SOURCE DATA:
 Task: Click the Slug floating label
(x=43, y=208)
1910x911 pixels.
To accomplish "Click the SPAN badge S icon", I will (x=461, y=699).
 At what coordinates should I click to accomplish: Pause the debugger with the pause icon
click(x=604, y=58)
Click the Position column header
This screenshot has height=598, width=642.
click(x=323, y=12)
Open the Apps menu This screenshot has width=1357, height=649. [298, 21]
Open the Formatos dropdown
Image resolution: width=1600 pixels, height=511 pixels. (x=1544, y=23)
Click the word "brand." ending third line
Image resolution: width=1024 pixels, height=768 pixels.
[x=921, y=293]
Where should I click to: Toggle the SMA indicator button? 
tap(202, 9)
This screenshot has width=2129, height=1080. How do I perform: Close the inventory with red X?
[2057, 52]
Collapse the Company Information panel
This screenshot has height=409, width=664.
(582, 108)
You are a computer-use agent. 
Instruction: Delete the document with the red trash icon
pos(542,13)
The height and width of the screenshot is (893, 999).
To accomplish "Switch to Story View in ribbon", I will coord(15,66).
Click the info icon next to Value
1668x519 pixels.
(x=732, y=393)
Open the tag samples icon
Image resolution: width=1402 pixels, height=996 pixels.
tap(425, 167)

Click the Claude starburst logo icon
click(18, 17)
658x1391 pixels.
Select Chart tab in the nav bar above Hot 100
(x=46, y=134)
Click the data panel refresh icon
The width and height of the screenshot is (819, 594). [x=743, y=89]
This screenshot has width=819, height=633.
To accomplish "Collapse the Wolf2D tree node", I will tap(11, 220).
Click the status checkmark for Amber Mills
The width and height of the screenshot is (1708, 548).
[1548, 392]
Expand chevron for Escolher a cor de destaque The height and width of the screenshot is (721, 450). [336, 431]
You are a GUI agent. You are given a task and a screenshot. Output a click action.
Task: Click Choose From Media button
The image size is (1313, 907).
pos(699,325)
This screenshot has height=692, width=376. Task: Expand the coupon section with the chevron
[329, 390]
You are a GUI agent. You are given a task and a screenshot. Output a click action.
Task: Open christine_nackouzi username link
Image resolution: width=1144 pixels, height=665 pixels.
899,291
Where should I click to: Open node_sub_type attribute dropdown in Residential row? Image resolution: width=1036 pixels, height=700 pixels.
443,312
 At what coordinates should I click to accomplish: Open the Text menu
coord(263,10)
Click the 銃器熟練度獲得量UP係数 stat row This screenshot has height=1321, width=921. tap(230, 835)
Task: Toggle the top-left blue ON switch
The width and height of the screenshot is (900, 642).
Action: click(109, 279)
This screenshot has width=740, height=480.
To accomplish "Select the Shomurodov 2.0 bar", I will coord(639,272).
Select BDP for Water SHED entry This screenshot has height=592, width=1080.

TASK BRIEF: Write out every entry again exactly, please, with nothing missing.

OUTPUT:
 Task: Click the Slug floating label
(x=43, y=208)
1910x911 pixels.
To accomplish "Click the SPAN badge S icon", I will (x=461, y=699).
 At what coordinates should I click to accomplish: Pause the debugger with the pause icon
click(x=604, y=58)
Click the Position column header
This screenshot has height=598, width=642.
click(x=323, y=12)
Open the Apps menu This screenshot has width=1357, height=649. [298, 21]
Open the Formatos dropdown
Image resolution: width=1600 pixels, height=511 pixels. (x=1544, y=23)
Click the word "brand." ending third line
Image resolution: width=1024 pixels, height=768 pixels.
[x=921, y=293]
Where should I click to: Toggle the SMA indicator button? 
tap(202, 9)
This screenshot has width=2129, height=1080. How do I perform: Close the inventory with red X?
[2057, 52]
Collapse the Company Information panel
This screenshot has height=409, width=664.
(582, 108)
You are a computer-use agent. 
Instruction: Delete the document with the red trash icon
pos(542,13)
The height and width of the screenshot is (893, 999).
To accomplish "Switch to Story View in ribbon", I will coord(15,66).
Click the info icon next to Value
1668x519 pixels.
(x=732, y=393)
Open the tag samples icon
Image resolution: width=1402 pixels, height=996 pixels.
tap(425, 167)

Click the Claude starburst logo icon
click(18, 17)
658x1391 pixels.
Select Chart tab in the nav bar above Hot 100
(x=46, y=134)
Click the data panel refresh icon
The width and height of the screenshot is (819, 594). [x=743, y=89]
This screenshot has width=819, height=633.
To accomplish "Collapse the Wolf2D tree node", I will tap(11, 220).
Click the status checkmark for Amber Mills
The width and height of the screenshot is (1708, 548).
[1548, 392]
Expand chevron for Escolher a cor de destaque The height and width of the screenshot is (721, 450). [336, 431]
You are a GUI agent. You are given a task and a screenshot. Output a click action.
Task: Click Choose From Media button
The image size is (1313, 907).
pos(699,325)
This screenshot has height=692, width=376. Task: Expand the coupon section with the chevron
[329, 390]
You are a GUI agent. You are given a task and a screenshot. Output a click action.
Task: Open christine_nackouzi username link
Image resolution: width=1144 pixels, height=665 pixels.
899,291
Where should I click to: Open node_sub_type attribute dropdown in Residential row? Image resolution: width=1036 pixels, height=700 pixels.
443,312
 At what coordinates should I click to accomplish: Open the Text menu
coord(263,10)
Click the 銃器熟練度獲得量UP係数 stat row This screenshot has height=1321, width=921. tap(230, 835)
Task: Toggle the top-left blue ON switch
The width and height of the screenshot is (900, 642).
Action: click(109, 279)
This screenshot has width=740, height=480.
To accomplish "Select the Shomurodov 2.0 bar", I will coord(639,272).
Select BDP for Water SHED entry This screenshot has height=592, width=1080.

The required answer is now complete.